После первой, неудачной встречи, когда Вале неожиданно выпала честь спать на печи, она постоянно ощущала на себе странно подозрительное, враждебное и в то же время заботливое внимание Ларисы. Эти сложные отношения больше всего походили на заботу строгой и усталой матери о взбалмошной, но в общем неплохой дочери.
Рядом с мощной Ларисой Валя и в самом деле казалась совсем маленькой, почти девочкой. Туго перетянутая ремнем, в узкой облегающей юбке, которая кончалась как раз над голенищами кирзовых сапог, коротко подстриженная, похудевшая, она выглядела очень молодой и хорошенькой. Но красота ее была какой-то ненастоящей, скрытой, словно Валя припрятывала ее до поры до времени. Излишне упрямо были сжаты все еще пухлые губы, в глазницах, возле просвечивающего носа с раздвоенным хрящиком посредине, залегли глубокие тени. Она не знала, что как раз эти тени и показались Ларисе подозрительными.
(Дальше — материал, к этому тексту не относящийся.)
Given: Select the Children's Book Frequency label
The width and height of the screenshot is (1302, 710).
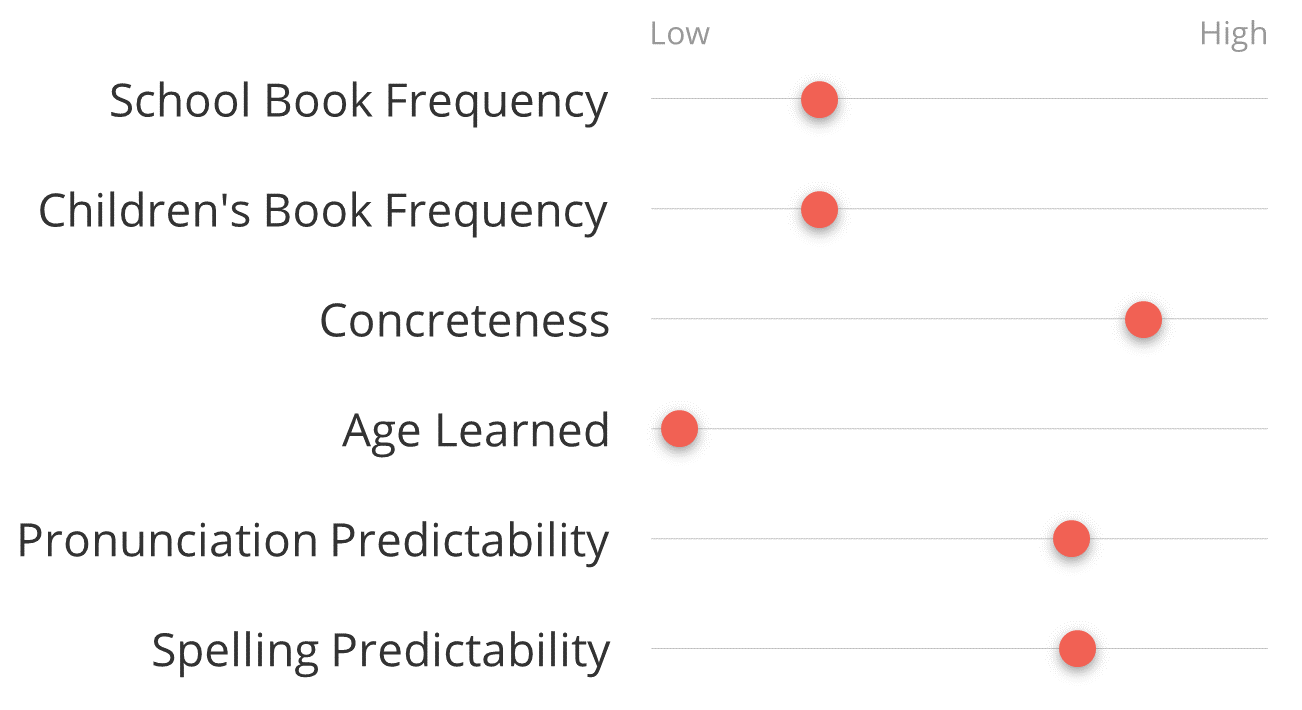Looking at the screenshot, I should coord(323,212).
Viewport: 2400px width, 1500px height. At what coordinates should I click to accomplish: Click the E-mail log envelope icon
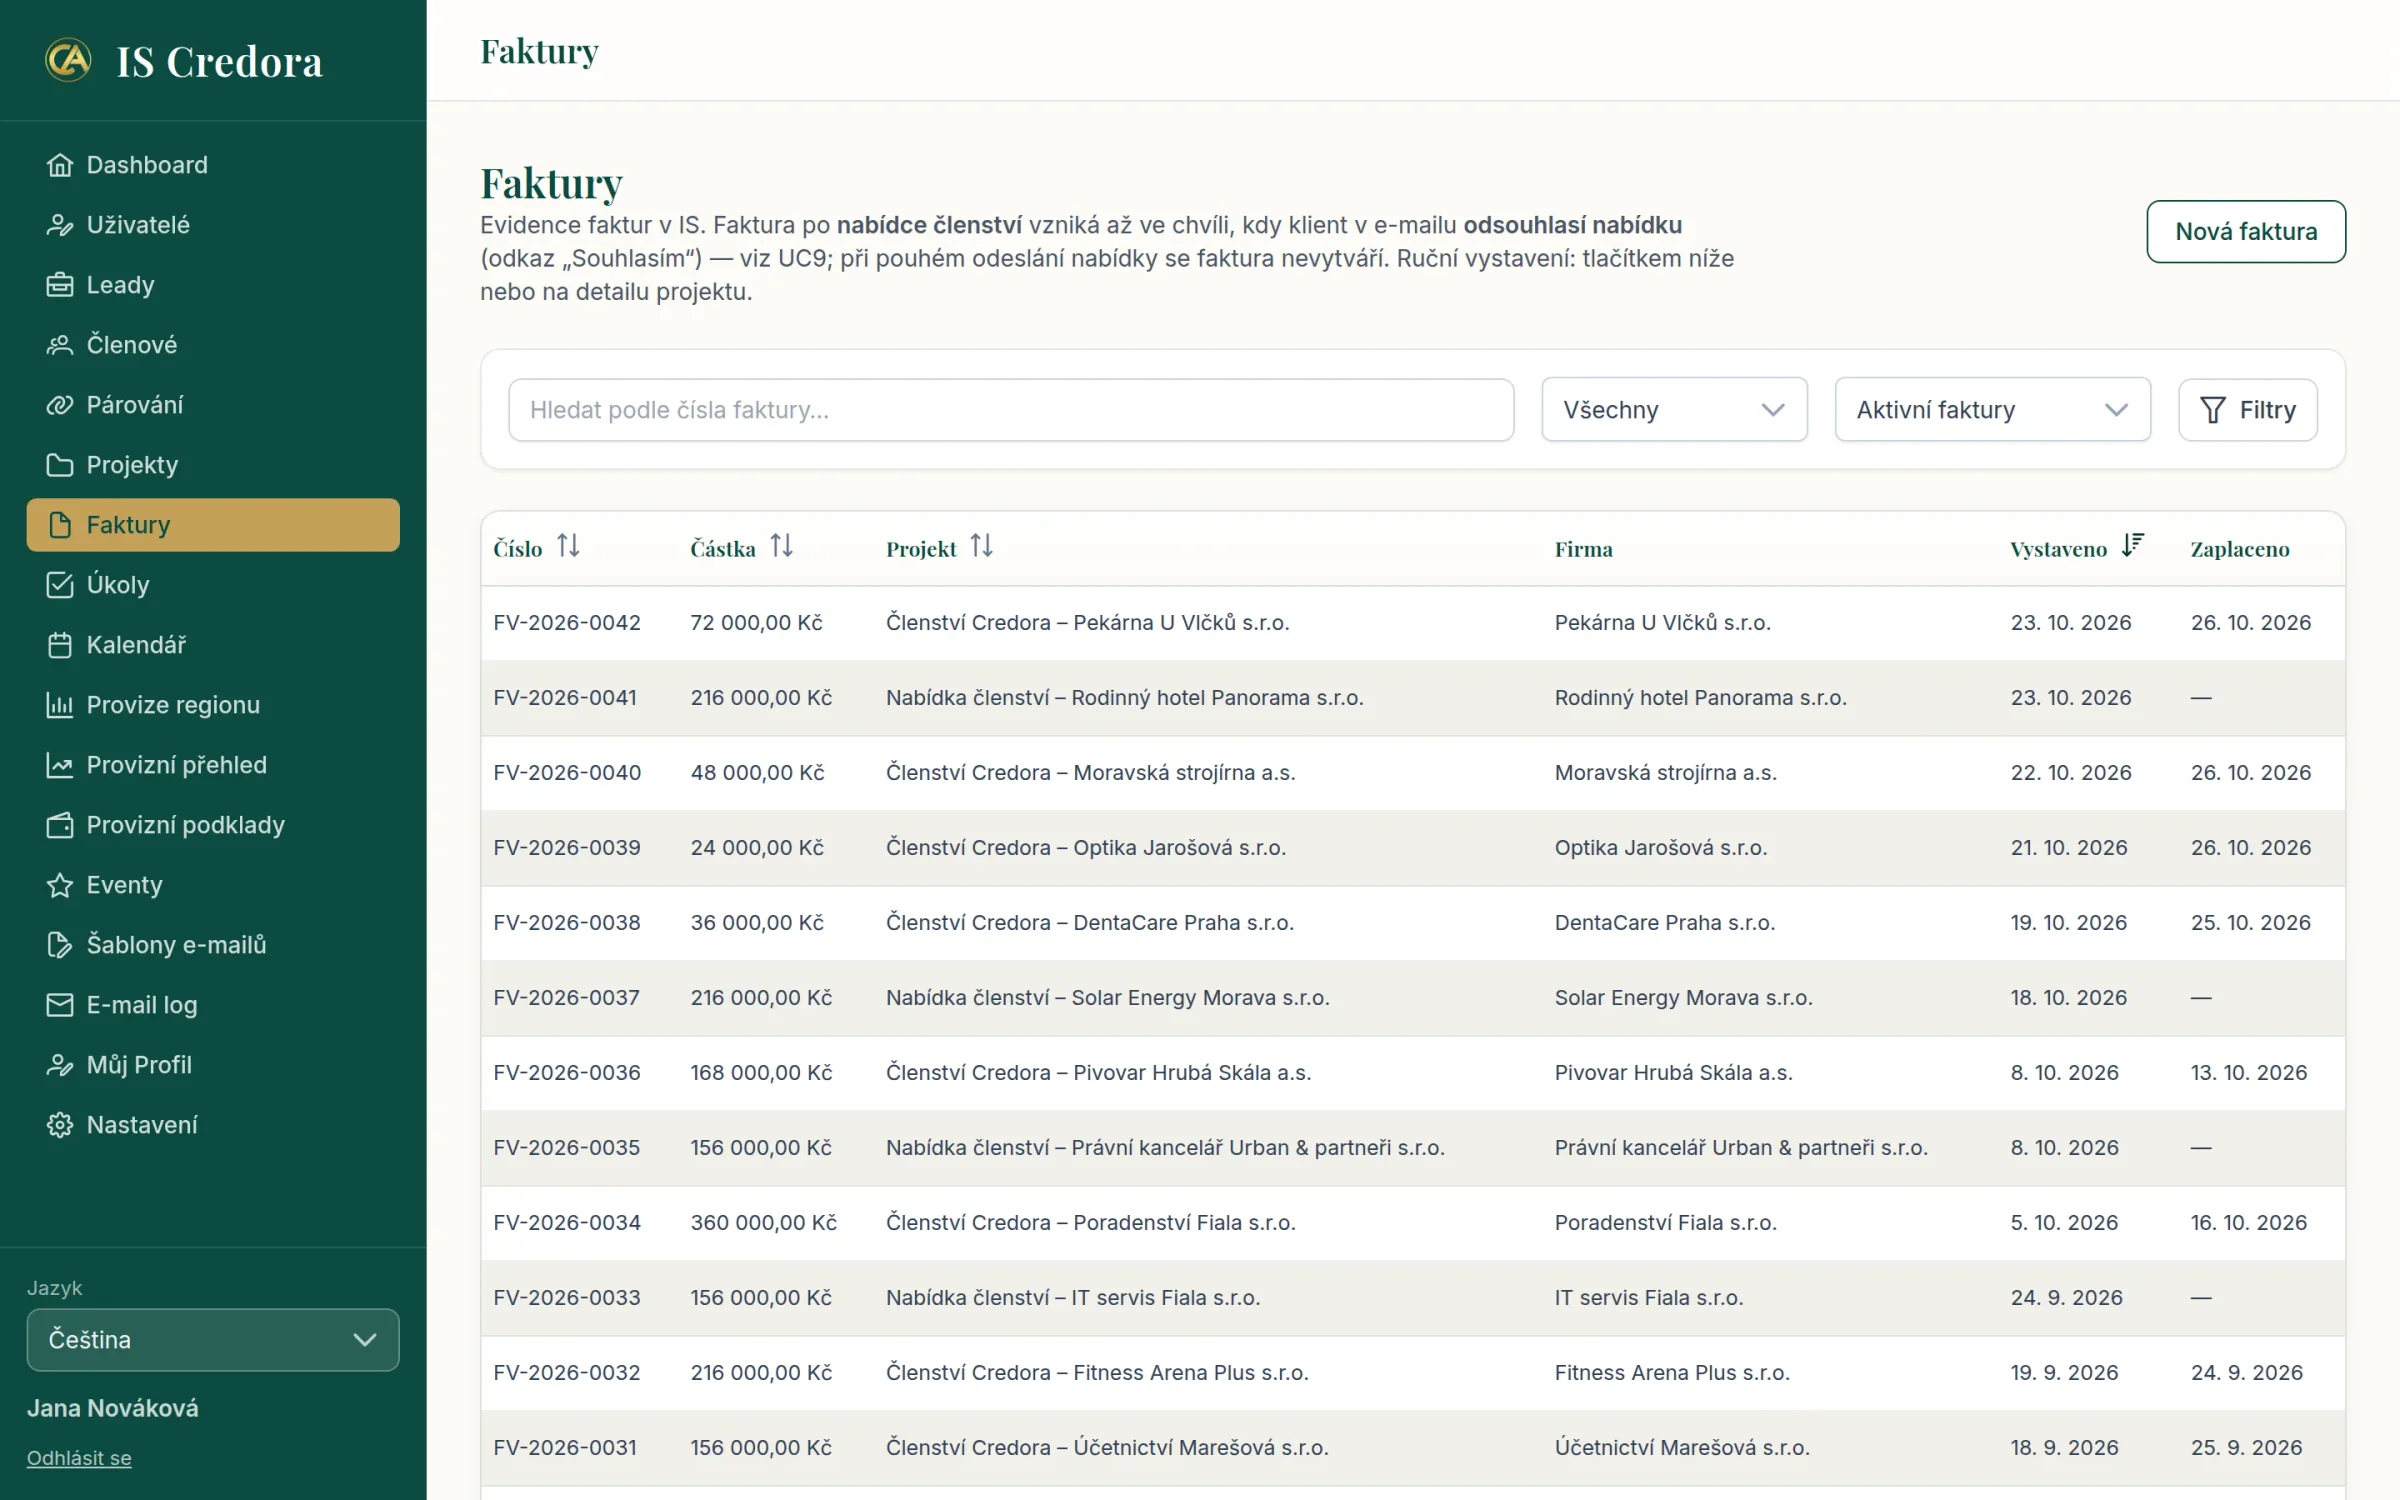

И только когда Валя сердилась или смущалась, к щекам приливала кровь, и они не то что розовели, а как бы светились изнутри, а глаза, темнея, становились почти карими, теряли свою холодность и мерцали то мягко, почти застенчиво, то горели непримиримо ярко. В эти минуты она бывала очень красивой и какой-то целомудренно чистой.
Лариса разглядела этот ее внутренний огонь даже при свете керосиновой лампы с разбитым стеклом и поверила в него. Через несколько дней, когда Валя расчесывалась, Лариса увидела в ее волосах серебряные нити.
– Это что у тебя, с детства так-то?.. – спросила она.
– Что – с детства? – не поняла вначале Валя.
– Да вон седина-то лезет.
Валя помрачнела и отрицательно покачала головой. Неудобно выгибаясь у разбитого зеркала, она с трудом разыскала серебряную нить и с удовольствием вырвала се Поджав тонкие губы, Лариса неодобрительно и слегка растерянно смотрела на нее:
– Это где же тебя угораздило?
– Там меня уже нет, – резко ответила Валя, и глаза у нее стали светлыми и холодными.
С этого дня между ними установились странные отношения не то дружбы, не то взаимного недоверия. И хотя дружбы было все-таки больше, подозрительность не проходила. То подсмеиваясь над этой подозрительностью, то восставая против нее, Валя все-таки иногда подчинялась толстой Ларисе почти так же, как подчинялись ей машинистки, ансамблистки, наборщицы из дивизионной типографии.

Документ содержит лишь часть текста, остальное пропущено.